The problem — Rewrite the items below, replacing "taskbar" with "dock" and keeping everything else the same. Leave out the pictures.

Task input —

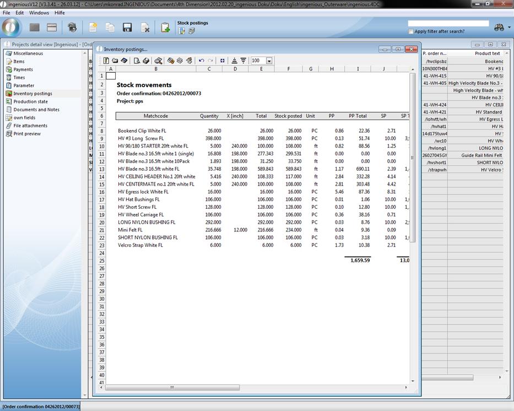The image size is (514, 411).
Task: Open Documents and Notes section
Action: 36,110
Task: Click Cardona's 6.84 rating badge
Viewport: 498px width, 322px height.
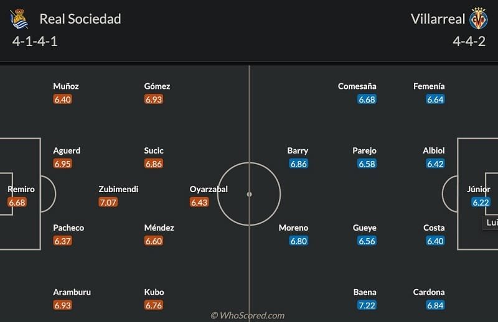Action: pyautogui.click(x=435, y=305)
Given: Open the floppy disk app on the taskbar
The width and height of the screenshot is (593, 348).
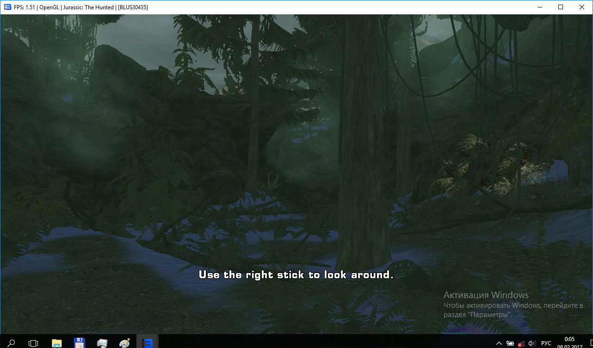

Answer to this task —
The image size is (514, 411).
Task: Open Documents and Notes section
Action: 36,110
Task: Click Cardona's 6.84 rating badge
Viewport: 498px width, 322px height.
Action: pyautogui.click(x=435, y=305)
Given: Open the floppy disk app on the dock
The width and height of the screenshot is (593, 348).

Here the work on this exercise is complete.